Database Table Space Recovery

Database Table Space Recovery

Tags
Database
MySQL
Published
December 3, 2022
The data of a table can be stored either in a shared table space or as a separate file. This behavior is controlled by the parameter innodb_file_per_table:
  1. When this parameter is set to OFF, the data of the table is stored in the system shared table space, which is combined with the data dictionary;
  1. When this parameter is set to ON, the data of each InnoDB table is stored in a separate file with the .ibd suffix.
From MySQL 5.6.6 onwards, its default value is ON. It is recommended to set this value to ON.
Storing each table as a separate file makes management easier. When the table is no longer needed, the system can delete the file directly by using the drop table command. However, if the data is stored in a shared table space, the space will not be reclaimed even after the table is deleted.

Data Deletion Process

Assume that we want to delete the record R4. The InnoDB engine will only mark this record as deleted. If a new record with an ID between 300 and 600 is inserted later, the position may be reused. However, the size of the disk file will not shrink.
notion image
InnoDB data is stored in pages. If all records on a data page are deleted, the entire data page can be reused.
If the usage of two adjacent data pages is very low, the system will merge the data on these two pages onto one page, and the other data page will be marked as reusable.
If you use the delete command to delete all data in the table, all data pages will be marked as reusable. However, the file on the disk will not shrink.
Updating the value on the index can be understood as deleting an old value and inserting a new one. This will also cause fragmentation. Tables that have undergone a large amount of insertions, deletions, and modifications may have fragmentation. Therefore, if these fragments can be eliminated, the goal of shrinking the table space can be achieved.
Rebuilding the table can achieve this goal. Use the alter table A engine=InnoDB command to rebuild the table.

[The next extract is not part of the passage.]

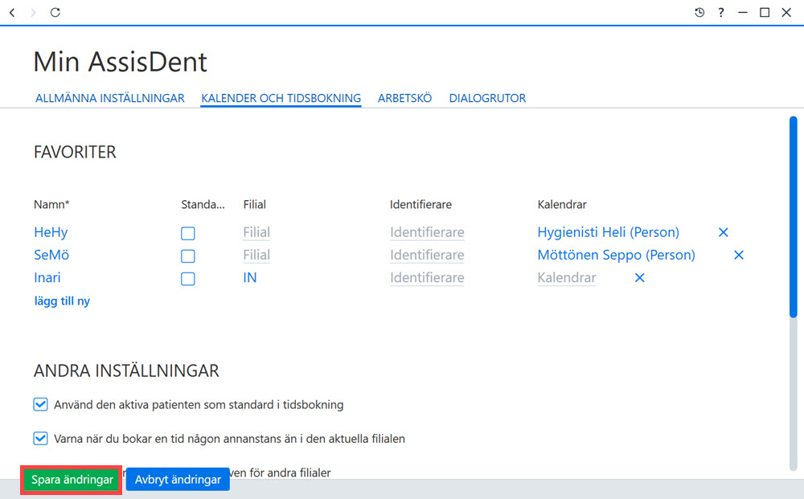Open the Arbetskö tab
The width and height of the screenshot is (804, 499).
(x=404, y=98)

MySQL 5.6 introduced Online DDL to optimize this operation process.
Online DDL's table rebuilding process:
  1. Create a temporary file and scan all data pages of table A's primary key;
  1. Generate a B+ tree from the records of table A in the data pages and store them in the temporary file;
  1. During the creation of the temporary file, all operations on table A are recorded in a log file (row log), which corresponds to the state 2 in the diagram;
  1. After the temporary file is generated, apply the operations in the log file to the temporary file to obtain a data file that is logically the same as table A, which corresponds to the state 3 in the diagram;
  1. Replace the data file of table A with the temporary file.
Due to the existence of the function of recording and replaying operations in the log file, this scheme allows adding, deleting, and modifying operations on table A during the table rebuilding process. In versions before 5.5, if there is new data to be written to table A during this process, it will cause data loss.
The entire DDL process is completed within InnoDB. For the server layer, since the data is not moved to a temporary table, it is an "in-place" operation, which is the origin of the name "inplace".
If you have a 1TB table and the disk space is currently 1.2TB, you cannot perform an inplace DDL because the tmp_file also takes up temporary space.